TEKS BACAAN:
----------

Kuambil terminologi mudik, adalah pulang kampung. Orang pulang kampung ada beberapa sebab, misalnya sudah jemu di rantau orang, atau sudah selesai masa bhakti di tempat orang. Belakangan ini mudik umumnya adalah pada saat lebaran. Mudik di dunia ini dapat direncanakan sebelumnya. Kini untuk mudik, contoh, mudik dengan menggunakan Kereta Api dapat dipesan 3 bulan sebelumnya. Adapun mudik dalam arti pulang ke akhirat, tidak direncanakan, tidak seorangpun tau kapan harus mudik tersebut. Walau sebetulnya begitu orang dilahirkan, sekaligus sudah dibekali tiket untuk mudik lengkap dengan tanggal hari dan jam serta dimana berangkatnya, sayangnya kita tidak diberi tau. Pernah kutulis dalam artikel blogspot “NIKMAT TAK TAU  MAUT” antara lain; “Andaikan kita manusia diberitahukan berapa lama lagi usia kita persisnya akan habis, maka beberapa kenikmatan yang bisa kita nikmati niscaya sudah akan tidak terasa nikmat lagi. Bagi orang yang ahli ibadah mungkin akan terus menerus ibadah, mohon ampun dan tak beranjak dari tempat ibadah, usaha sekedarnya saja tidak semangat. Apa jadinya dunia ini perekonomian tidak berkembang, teknologi tak akan maju, ilmu pengetahuan lainnya akan statis. Dunia akan dipenuhi orang tak semangat”.

----------

PETUNJUK: Tuliskan lanjutan teks bacaan tentang mudik, dimulai setelah kalimat terakhirnya. Entri berikut tidak memiliki hubungan dengan teks bacaan.

(Entri dari suatu koleksi)
----------

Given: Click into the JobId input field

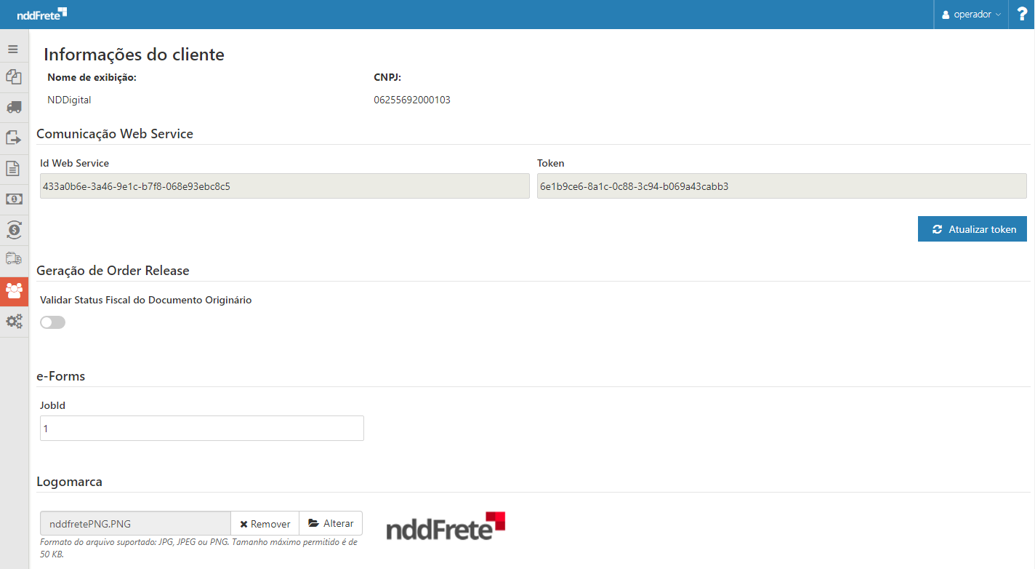Looking at the screenshot, I should pyautogui.click(x=202, y=429).
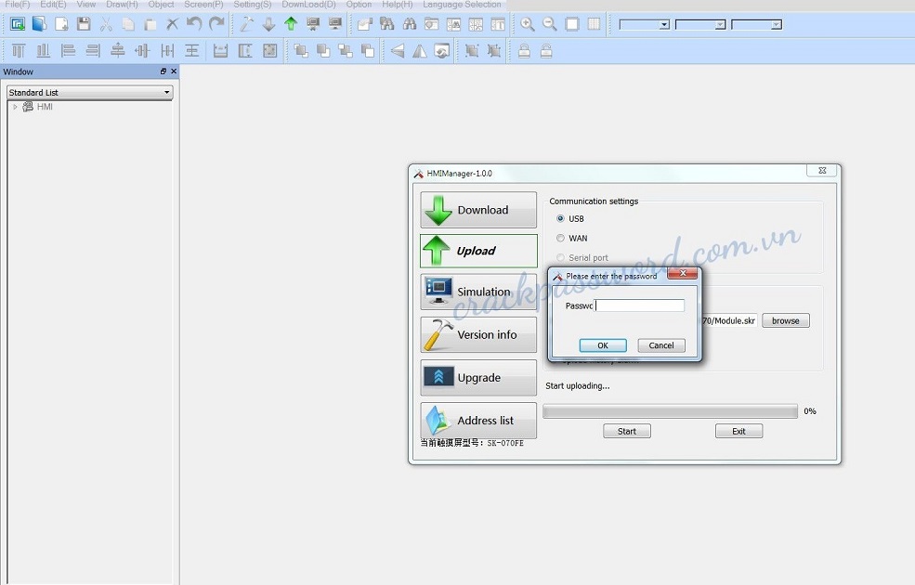Click the Zoom Out magnifier icon
This screenshot has width=915, height=585.
point(550,24)
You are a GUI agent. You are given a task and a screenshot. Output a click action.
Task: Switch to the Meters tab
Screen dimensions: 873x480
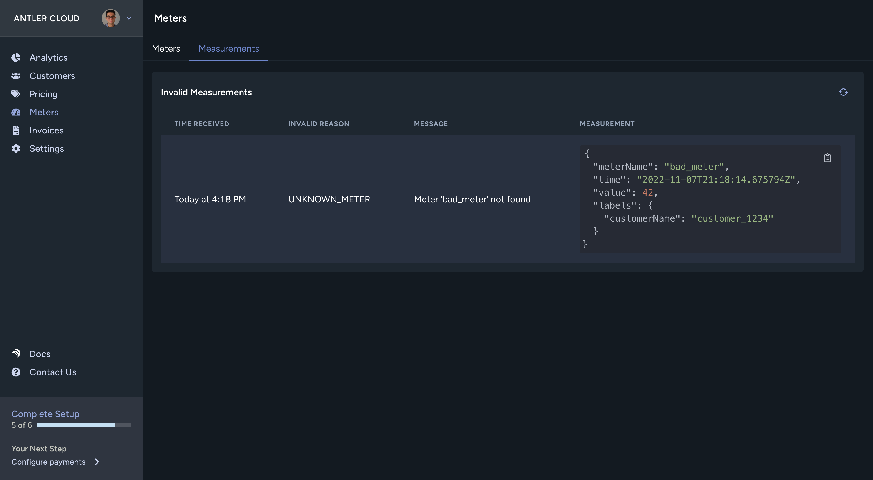pyautogui.click(x=166, y=48)
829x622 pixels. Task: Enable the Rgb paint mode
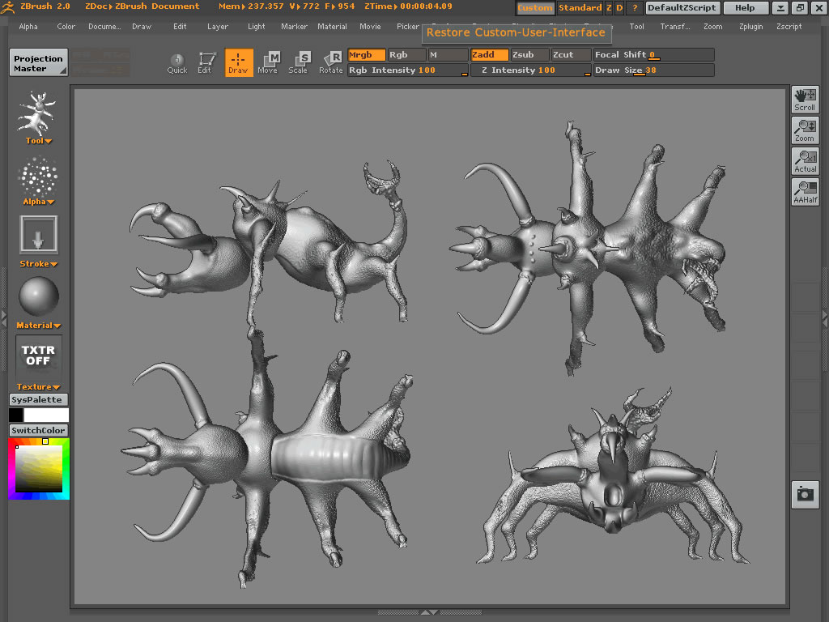point(406,55)
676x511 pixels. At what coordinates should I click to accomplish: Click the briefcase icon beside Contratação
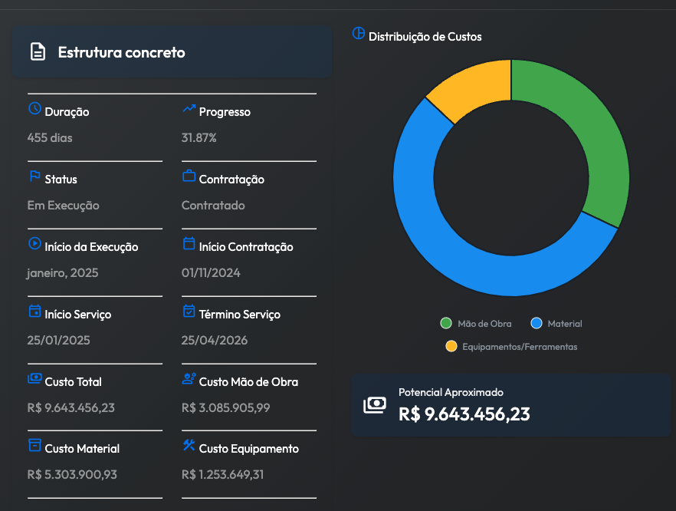point(189,176)
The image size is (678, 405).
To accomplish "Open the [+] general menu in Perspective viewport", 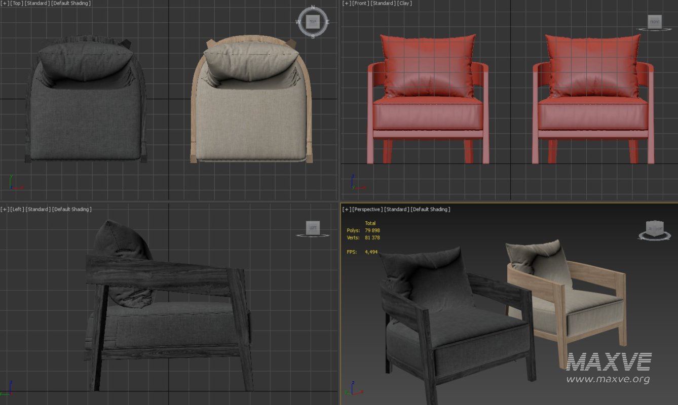I will tap(347, 210).
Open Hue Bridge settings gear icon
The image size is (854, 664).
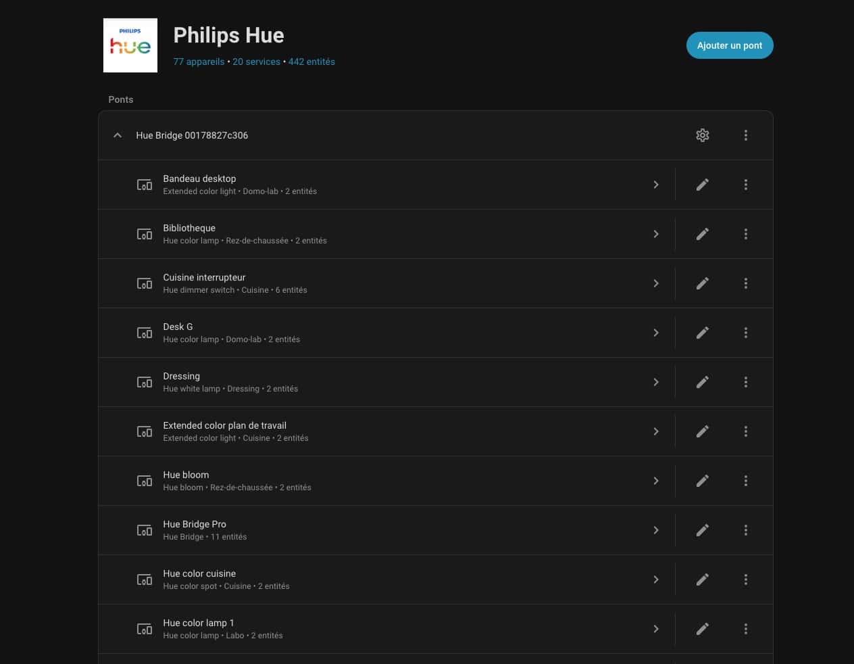(x=703, y=135)
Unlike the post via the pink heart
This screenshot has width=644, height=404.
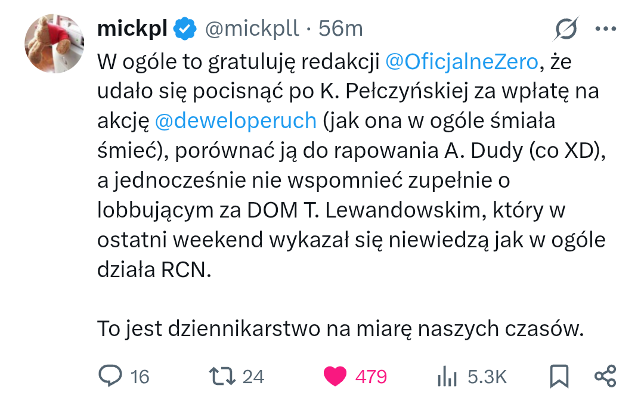[335, 376]
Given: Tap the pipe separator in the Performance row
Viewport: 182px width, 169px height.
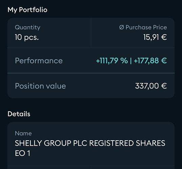Looking at the screenshot, I should tap(131, 61).
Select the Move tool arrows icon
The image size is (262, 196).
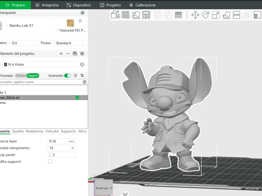[195, 15]
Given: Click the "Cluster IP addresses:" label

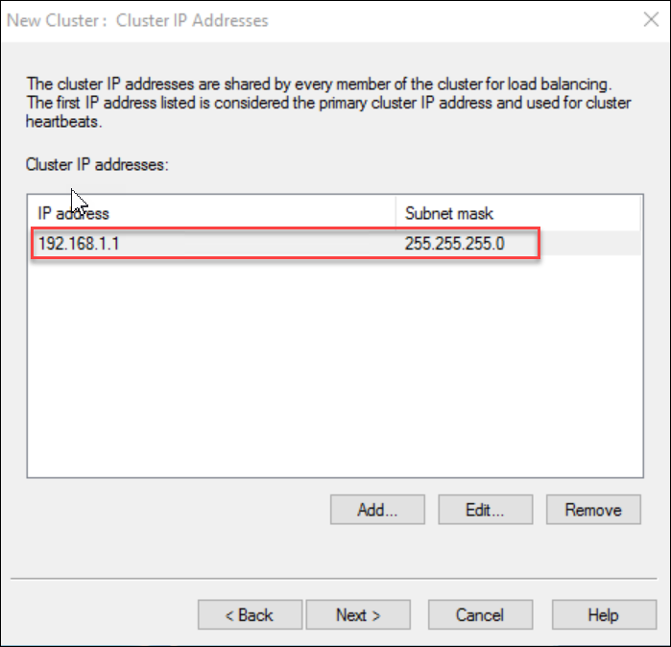Looking at the screenshot, I should pos(97,165).
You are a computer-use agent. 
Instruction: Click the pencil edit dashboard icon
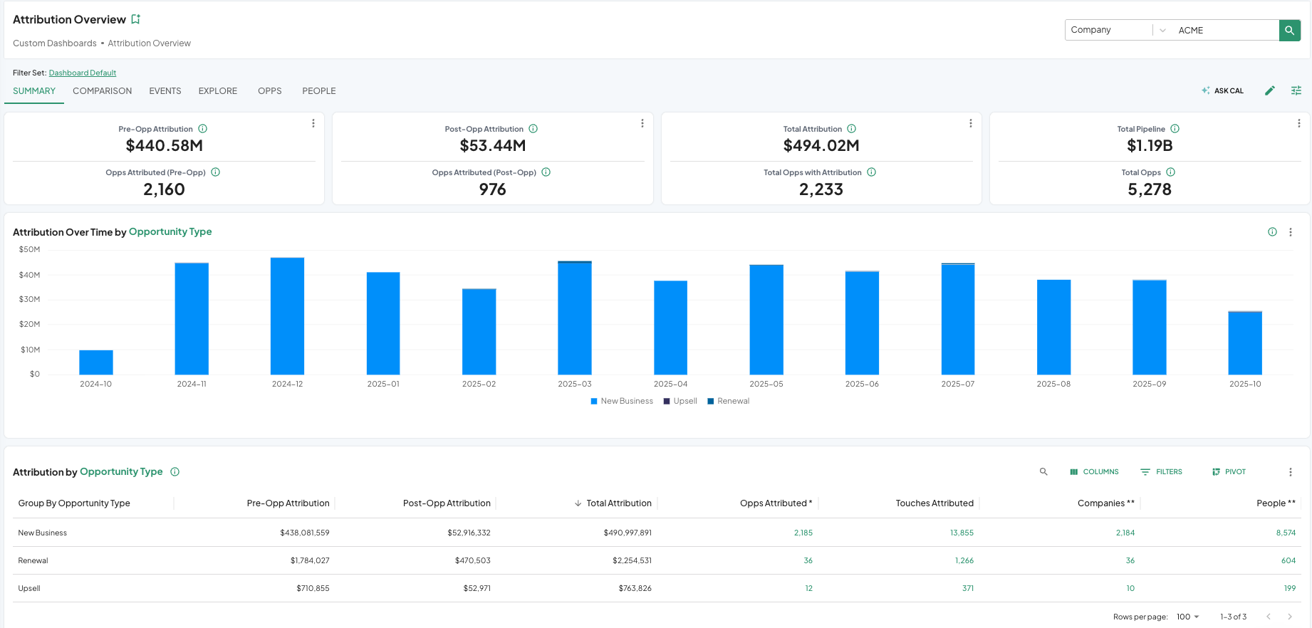click(1269, 90)
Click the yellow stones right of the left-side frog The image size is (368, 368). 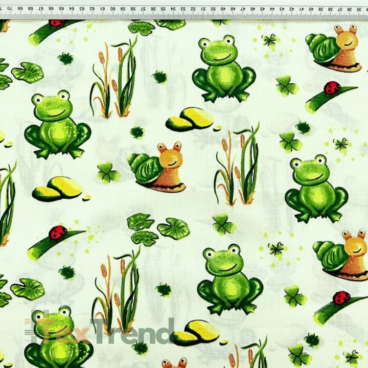(x=190, y=120)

----------

HASIL AKHIR:
Karena mudik di dunia direncakan, maka kedatangan ke kampung halaman dapat diatur untuk di jemput ke bandara atau ke stasiun atau ke terminal, oleh keluarga yang ada di kampung. Misalnya tidak adapun keluarga yang menjemput, tentu dapat menggunakan moda transportasi di kota tujuan. Jikapun umpamanya karena begitu lama tidak pulang kampung sehingga banyak jalan dan bangunan yang sudah tidak dikenal, masih dimungkinkan untuk bertanya dan bertanya kepada orang lain dalam perjalanan menuju ke lokasi alamat  yang dituju. Sedangkan pulang mudik ke akhirat, tidak akan ada tempat bertanya di alam sana, yang akan memberikan kawalan kita dalam perjalanan hanyalah amalan kita selama hidup di dunia.
Selama tinggal di kampung beberapa hari tersebut, tentu kita akan mengeluarkan pembiayaan untuk makan dan minum, dengan bekal yang dibawa dari rantau. Misalnya perbekalan kita tidak cukup, masih ada harapan dapat bantuan dari keluarga yang sudah lama tak jumpa tersebut. Mungkin juga biaya konsumsi dan penginapan gratis karena menjadi tamu sanak keluarga. Sedangkan mudik ke akhirat, tidak ada sanak keluarga yang mungkin memberikan bantuan. Hanya kuasa Allah saja yang akan memberikan bantuan untuk kita. Bantuan Allah tersebut jika kita mempunyai bekal amal baik yang banyak.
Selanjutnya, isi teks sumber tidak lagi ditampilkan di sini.